Отцы угрюмо уходят в палатку, а я остаюсь. Я слышу, как в палатке что-то тихо и жалобно говорит Люська, как ноет Тютин.
– Ложитесь, не каните! – бурчит Градусов. – Он уснёт, мы с Чебой вылезем дежурить!..
А я сижу и вспоминаю прошедший день: снегопад над затопленной просекой, Поныш в белых берегах, широкую дорогу Ледяной, храм на взгорье, заброшенный мост, три встречи с гранитными мужиками – на их берегу, на реке и на нашем. Но всё, о чём я вспоминаю, так или иначе восходит к Маше. Шаг за шагом она уходила от меня сегодня. Я был досаден ей утром, когда она болела. Я показался ей лживым, когда рассказывал отцам про фрески, а сам жёг в церкви костёр. Я был унижен, когда мне в лицо бросали воду. Наконец, я был страшен, когда готов был затеять целое побоище ради бутылки водки.
Я достаю эту бутылку и пью. Зря, что ли, я её отстоял?..
…Но ведь Маша уже приросла ко мне. Её нельзя оторвать от меня без крови. И я уже совсем не верю в то, что когда-то казалось мне решённым делом, – будто Маша всё равно будет моей. Она от меня всё дальше, дальше, дальше… А я не могу без неё. Но она слишком маленькая. А я слишком старый. Да, я не хочу её любить. Я знаю, что это добром не кончится. Но мне не нужно добро и мне не нужно зло – мне нужна только Маша.
В палатке тихо. Все уснули. Я даже вижу, как они спят. Борман спит солидно. Он покровительственно предоставил Люське руку. Но Люська всё равно сползла с неё, свернулась кренделем и успокоенно уткнулась носом Борману в бок. Тютин спит на спине, спит нервно, вздрагивая, раскрыв рот и подняв брови. А Маша спит тяжело, глубоко, отрешённо. Овечкин обнимает её, сам не очень веря своему счастью. Безмятежно дрыхнет Демон. Он выгреб из-под кого-нибудь мешок себе под голову и забросил на кого-нибудь свои ноги. Строго спят Градусов и Чебыкин. Они и во сне верят, что перехитрили меня и вовсе не спят, а только притворяются.

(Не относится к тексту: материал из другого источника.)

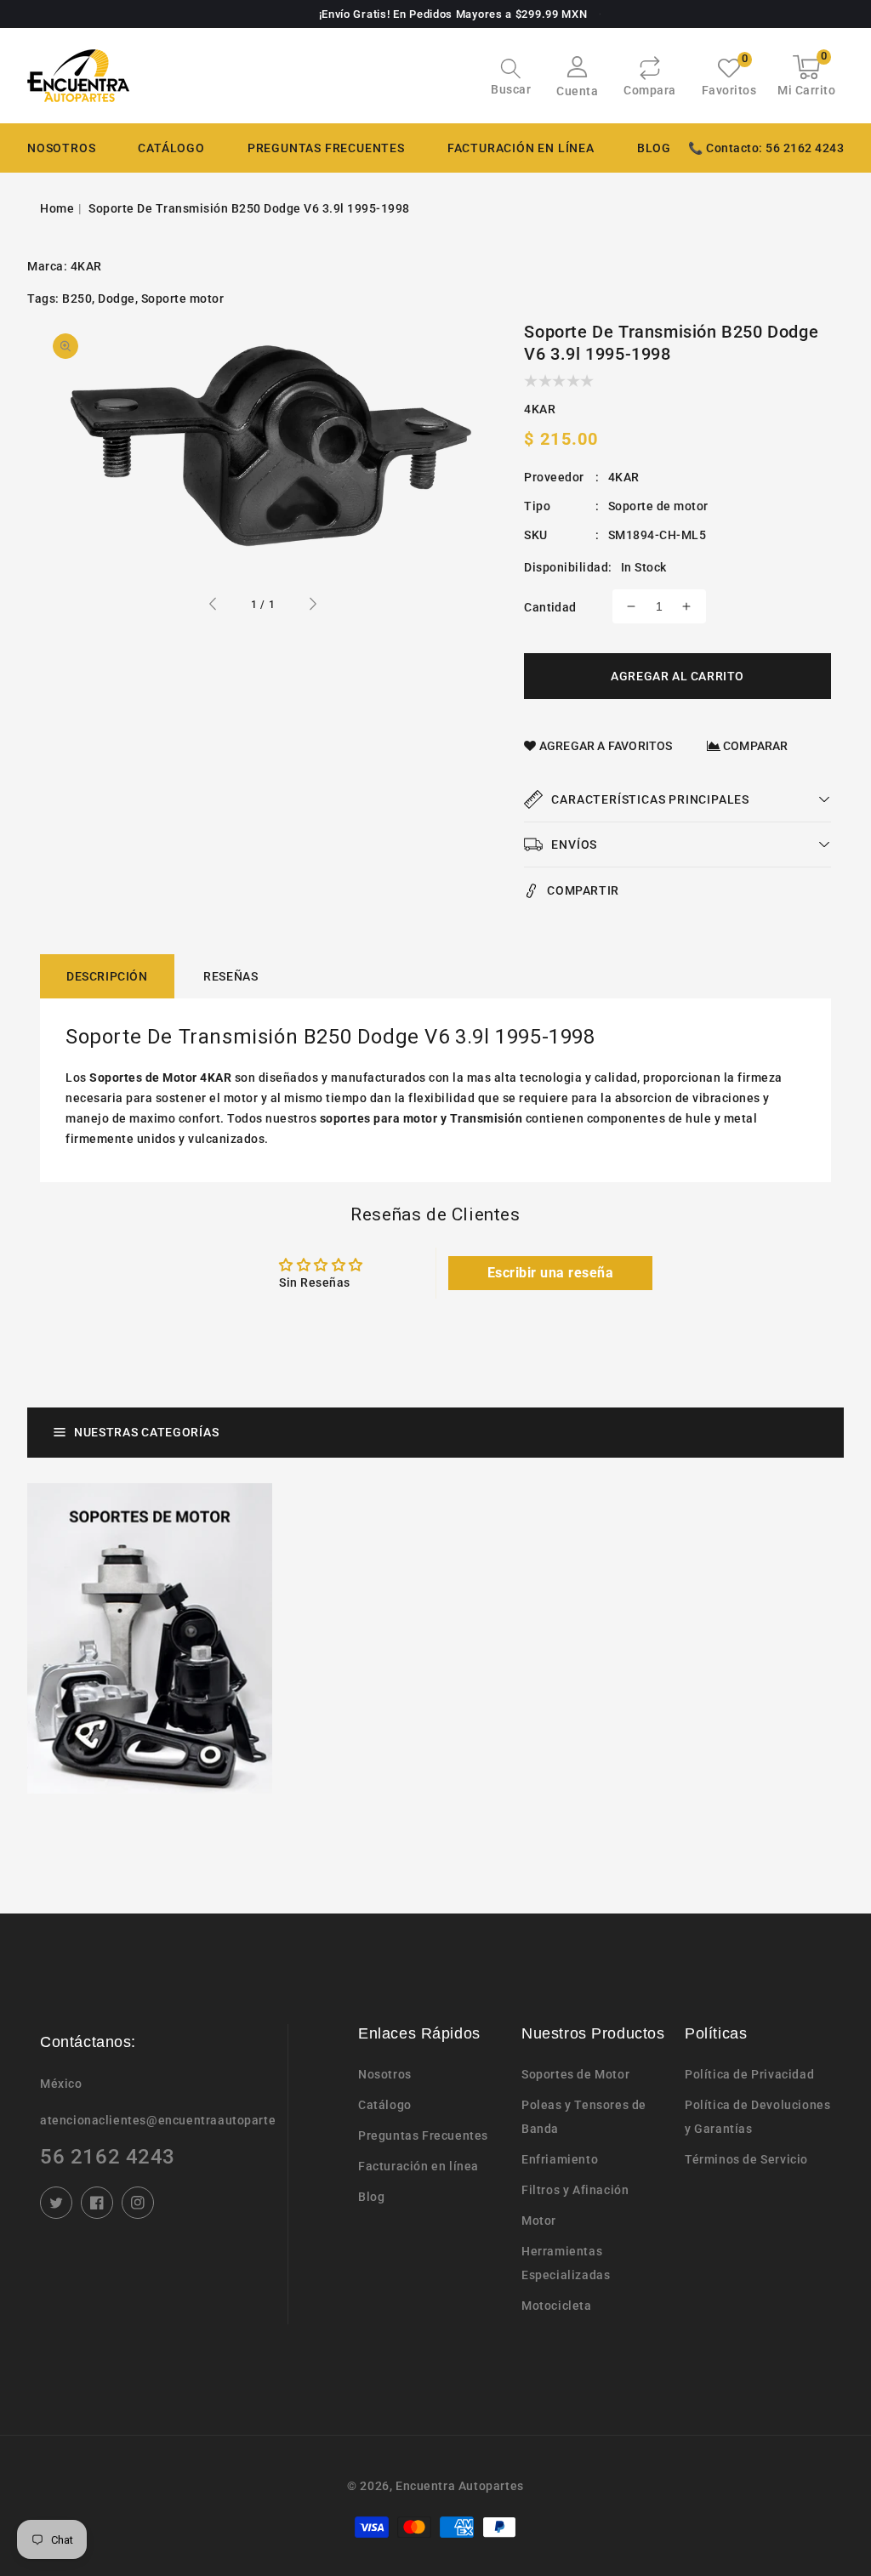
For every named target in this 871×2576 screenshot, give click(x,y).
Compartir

Я пью водку. Я гляжу по сторонам – бессильно и отчаянно. Яркая обнажённая луна горит над утёсом дальнего берега. Утес похож на застывший водопад. Чёрная стремнина Ледяной несёт над собою холод. По берегу белеет снег. За кронами сосен празднично светятся высокие дворцы созвездий. Издалека тлеют города галактик. И я безответно-глухо люблю Машу, люблю этот мир, эту реку, люблю небо, луну и звёзды, люблю эту землю, которая дышит прошедшими веками и народами, люблю эту бессмертную горечь долгих и трудных вёрст.
Четвёртый день
За ночь я выпил всю бутылку, но от холода даже не окосел. Гранитные мужики не возвращались. В общем-то, я и не думал, что они вернутся, и сидел совсем не ради них. Я совершенно продрог у погасшего костра и поднимаюсь с бревна, скрипя заржавевшими суставами, как Железный Дровосек. Одежда стоит на мне коробом. Руки, ноги, плечи, уши и даже зад – как протезы. Я делаю неуверенные шаги, раскачиваясь, как на костылях. В жилах трогается кровь, словно река в ледоход. Я приступаю к делам.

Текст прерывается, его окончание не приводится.